Latency vs Throughput — The Tradeoff#

If I make my system faster, doesn't throughput automatically go up too?

Not always. Sometimes fixing one breaks the other.

The Core Tension#

Optimizing for latency → process things immediately, no waiting → inefficient use of resources → lower throughput

Optimizing for throughput → batch things together, wait to accumulate work → individual requests wait longer → higher latency

You are always trading one for the other. The question is — which one matters more for your system?

Example 1 — Database Batch Writes#

Your database is getting hammered with writes. Each write goes to disk immediately.

Latency per write: 10ms
One thread handles: 1000ms / 10ms = 100 writes per second

Now you change the approach — instead of writing each record immediately, you collect 100 records and write them all in one batch. One disk operation instead of 100 separate ones.

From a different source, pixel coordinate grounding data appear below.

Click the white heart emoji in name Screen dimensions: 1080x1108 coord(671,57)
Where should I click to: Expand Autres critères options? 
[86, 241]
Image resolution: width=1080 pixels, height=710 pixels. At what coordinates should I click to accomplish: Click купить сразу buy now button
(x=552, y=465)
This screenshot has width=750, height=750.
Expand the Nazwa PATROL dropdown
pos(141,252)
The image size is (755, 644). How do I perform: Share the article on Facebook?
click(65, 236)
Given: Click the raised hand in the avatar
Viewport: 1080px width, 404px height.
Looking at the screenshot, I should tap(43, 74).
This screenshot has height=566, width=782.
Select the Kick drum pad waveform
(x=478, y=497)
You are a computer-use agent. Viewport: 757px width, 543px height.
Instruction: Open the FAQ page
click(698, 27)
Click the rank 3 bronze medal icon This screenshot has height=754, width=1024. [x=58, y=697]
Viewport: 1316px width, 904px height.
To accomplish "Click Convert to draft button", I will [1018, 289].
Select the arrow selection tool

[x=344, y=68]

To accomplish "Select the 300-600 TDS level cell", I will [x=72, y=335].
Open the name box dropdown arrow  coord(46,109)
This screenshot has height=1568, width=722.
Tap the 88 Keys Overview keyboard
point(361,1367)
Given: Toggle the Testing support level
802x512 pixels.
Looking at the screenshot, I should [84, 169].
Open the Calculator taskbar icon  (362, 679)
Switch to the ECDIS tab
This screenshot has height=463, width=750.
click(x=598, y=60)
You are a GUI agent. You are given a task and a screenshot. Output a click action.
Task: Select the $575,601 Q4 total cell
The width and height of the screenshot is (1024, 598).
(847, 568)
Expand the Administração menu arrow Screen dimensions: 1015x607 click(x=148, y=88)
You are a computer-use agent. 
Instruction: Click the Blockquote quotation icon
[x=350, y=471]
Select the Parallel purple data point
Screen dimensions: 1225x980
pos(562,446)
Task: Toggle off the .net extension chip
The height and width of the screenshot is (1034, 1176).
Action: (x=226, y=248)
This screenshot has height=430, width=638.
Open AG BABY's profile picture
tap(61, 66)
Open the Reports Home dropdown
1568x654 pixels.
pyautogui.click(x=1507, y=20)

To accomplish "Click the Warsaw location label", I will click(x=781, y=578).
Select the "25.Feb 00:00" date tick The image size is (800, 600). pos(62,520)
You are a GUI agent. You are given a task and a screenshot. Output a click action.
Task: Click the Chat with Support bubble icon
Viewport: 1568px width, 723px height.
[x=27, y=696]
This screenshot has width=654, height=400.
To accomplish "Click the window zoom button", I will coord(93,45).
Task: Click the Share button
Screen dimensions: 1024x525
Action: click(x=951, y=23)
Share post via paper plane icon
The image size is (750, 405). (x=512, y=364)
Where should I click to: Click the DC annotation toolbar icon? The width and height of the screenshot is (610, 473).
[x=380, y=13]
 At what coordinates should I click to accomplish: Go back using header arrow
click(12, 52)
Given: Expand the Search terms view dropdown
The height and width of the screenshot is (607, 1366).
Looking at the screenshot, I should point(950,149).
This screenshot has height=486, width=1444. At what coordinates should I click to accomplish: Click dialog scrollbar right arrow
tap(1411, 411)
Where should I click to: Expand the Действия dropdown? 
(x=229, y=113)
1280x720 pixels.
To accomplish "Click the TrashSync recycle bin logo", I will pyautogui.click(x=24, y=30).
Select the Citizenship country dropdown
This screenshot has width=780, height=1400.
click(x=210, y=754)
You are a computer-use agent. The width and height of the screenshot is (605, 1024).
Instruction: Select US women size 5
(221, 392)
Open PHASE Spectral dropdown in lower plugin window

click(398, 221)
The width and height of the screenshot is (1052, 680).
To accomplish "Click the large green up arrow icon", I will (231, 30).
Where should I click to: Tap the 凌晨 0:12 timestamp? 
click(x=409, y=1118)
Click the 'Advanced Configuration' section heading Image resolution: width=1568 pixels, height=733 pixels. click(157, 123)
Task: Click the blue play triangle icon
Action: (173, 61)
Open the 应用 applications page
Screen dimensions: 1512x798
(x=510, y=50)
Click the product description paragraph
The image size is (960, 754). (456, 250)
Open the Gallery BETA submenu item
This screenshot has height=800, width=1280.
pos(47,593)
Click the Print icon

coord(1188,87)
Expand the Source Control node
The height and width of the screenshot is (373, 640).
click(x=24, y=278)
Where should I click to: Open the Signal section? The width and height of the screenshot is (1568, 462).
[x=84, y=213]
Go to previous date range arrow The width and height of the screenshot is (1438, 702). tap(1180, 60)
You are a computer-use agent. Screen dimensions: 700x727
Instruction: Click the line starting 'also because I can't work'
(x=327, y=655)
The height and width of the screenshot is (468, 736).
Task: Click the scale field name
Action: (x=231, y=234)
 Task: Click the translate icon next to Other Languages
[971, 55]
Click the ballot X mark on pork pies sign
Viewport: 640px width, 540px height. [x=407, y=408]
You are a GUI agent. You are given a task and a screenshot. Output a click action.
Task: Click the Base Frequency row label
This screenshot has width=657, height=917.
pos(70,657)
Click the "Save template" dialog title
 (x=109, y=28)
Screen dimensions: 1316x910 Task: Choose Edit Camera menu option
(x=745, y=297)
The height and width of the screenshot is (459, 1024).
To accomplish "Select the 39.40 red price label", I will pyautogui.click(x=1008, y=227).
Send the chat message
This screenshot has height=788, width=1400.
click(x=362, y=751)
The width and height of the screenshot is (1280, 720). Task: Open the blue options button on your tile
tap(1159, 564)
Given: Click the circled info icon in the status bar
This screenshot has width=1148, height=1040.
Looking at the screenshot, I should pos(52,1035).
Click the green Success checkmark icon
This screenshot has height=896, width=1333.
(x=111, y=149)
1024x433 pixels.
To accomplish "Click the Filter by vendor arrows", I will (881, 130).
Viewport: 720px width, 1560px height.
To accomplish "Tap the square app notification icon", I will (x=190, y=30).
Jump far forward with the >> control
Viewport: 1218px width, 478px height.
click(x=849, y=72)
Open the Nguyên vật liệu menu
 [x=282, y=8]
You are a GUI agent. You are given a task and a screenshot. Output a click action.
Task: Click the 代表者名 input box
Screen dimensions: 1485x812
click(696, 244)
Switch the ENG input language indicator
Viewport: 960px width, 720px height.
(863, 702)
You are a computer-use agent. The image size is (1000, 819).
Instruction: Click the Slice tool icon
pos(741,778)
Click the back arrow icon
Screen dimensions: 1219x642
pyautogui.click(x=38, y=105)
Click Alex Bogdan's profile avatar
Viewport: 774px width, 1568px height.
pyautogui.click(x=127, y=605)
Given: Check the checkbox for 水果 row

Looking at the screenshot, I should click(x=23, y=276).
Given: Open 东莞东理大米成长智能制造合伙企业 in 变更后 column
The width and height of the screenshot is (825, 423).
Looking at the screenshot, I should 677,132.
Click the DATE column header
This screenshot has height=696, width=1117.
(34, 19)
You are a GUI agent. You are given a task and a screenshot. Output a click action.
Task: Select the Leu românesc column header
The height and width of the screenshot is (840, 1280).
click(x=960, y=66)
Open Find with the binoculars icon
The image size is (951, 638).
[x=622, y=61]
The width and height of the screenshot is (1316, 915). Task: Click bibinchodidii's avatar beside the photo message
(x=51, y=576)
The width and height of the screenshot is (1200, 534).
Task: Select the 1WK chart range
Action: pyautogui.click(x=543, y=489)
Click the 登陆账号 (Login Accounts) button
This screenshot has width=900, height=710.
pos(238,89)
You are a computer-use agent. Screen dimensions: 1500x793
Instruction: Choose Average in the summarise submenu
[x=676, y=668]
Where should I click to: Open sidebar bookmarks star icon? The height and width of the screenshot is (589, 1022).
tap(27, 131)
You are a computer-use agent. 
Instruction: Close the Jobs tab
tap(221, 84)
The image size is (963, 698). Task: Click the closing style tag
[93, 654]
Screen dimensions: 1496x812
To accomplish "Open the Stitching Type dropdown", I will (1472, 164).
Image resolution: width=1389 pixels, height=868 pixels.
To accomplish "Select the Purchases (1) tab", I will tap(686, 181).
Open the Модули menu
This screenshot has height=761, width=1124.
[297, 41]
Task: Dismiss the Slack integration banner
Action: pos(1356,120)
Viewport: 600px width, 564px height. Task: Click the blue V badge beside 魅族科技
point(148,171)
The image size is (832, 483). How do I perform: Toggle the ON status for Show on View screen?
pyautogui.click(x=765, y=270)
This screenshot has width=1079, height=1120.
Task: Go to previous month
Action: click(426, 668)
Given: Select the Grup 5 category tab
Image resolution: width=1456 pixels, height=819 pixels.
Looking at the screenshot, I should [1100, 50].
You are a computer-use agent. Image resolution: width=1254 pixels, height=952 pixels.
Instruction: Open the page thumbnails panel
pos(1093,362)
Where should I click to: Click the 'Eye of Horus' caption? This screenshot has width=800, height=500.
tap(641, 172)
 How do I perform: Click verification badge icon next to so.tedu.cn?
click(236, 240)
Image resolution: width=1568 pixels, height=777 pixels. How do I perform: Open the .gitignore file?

What happened to throughput? Went way up — the disk is doing far less work, processing records in bulk.

What happened to latency? The first record that arrives now has to sit and wait for 99 more records before anything gets written. Individual write latency shot up.

You traded fast individual responses for higher total capacity.

Example 2 — Video Streaming#

Netflix needs to send you a video. Two approaches:

Option A — send one tiny chunk the moment it's ready. You start watching faster. Low latency. But thousands of tiny chunks = thousands of separate network trips = inefficient = low throughput.

Option B — buffer and send larger chunks. Fewer network trips, far higher throughput. But now you wait a few seconds before playback starts. Latency went up.

This is why every video player has a loading spinner at the start — Netflix deliberately accepts higher startup latency to serve more users efficiently.

Example 3 — Message Queue (Kafka)#

Your service publishes events to Kafka — one event per user action, sent immediately the moment it happens.

Each publish is a separate network call to Kafka. At 100,000 events per second that's 100,000 individual network calls per second. Network overhead is massive. Throughput suffers.

Now you batch — collect 500 events, send them all in one network call. Network trips drop from 100,000 to 200 per second. Throughput skyrockets.

But the first event in each batch now waits for 499 more events to accumulate before it gets sent. Latency per event increases.

Kafka producers do exactly this by default — they have a configurable linger.ms setting that controls how long to wait before flushing a batch. Setting it to 0 = low latency, high network overhead. Setting it higher = better throughput, higher latency per message.

The pattern across all examples#

All of these are the same tradeoff in different clothes:

Make individuals wait → serve more of them overall

Scenario	Latency impact	Throughput impact
DB batch writes	⬆️ increases	⬆️ increases
Video buffering	⬆️ increases	⬆️ increases
Process immediately	⬇️ decreases	⬇️ decreases

How to decide which to optimize for#

Ask: what does a bad experience look like for this system?

Chat app — a message that takes 5 seconds to send is unacceptable. Optimize for latency.
Log processing pipeline — nobody cares if logs arrive 2 seconds late. Optimize for throughput.
Payment API — user is waiting for confirmation. Optimize for latency.
Analytics system — processing billions of events overnight. Optimize for throughput.

In an interview

When you choose between real-time processing and batching, always state the tradeoff explicitly: "I'm choosing to batch these writes which increases throughput but adds latency — that's acceptable here because this is an analytics pipeline, not a user-facing API."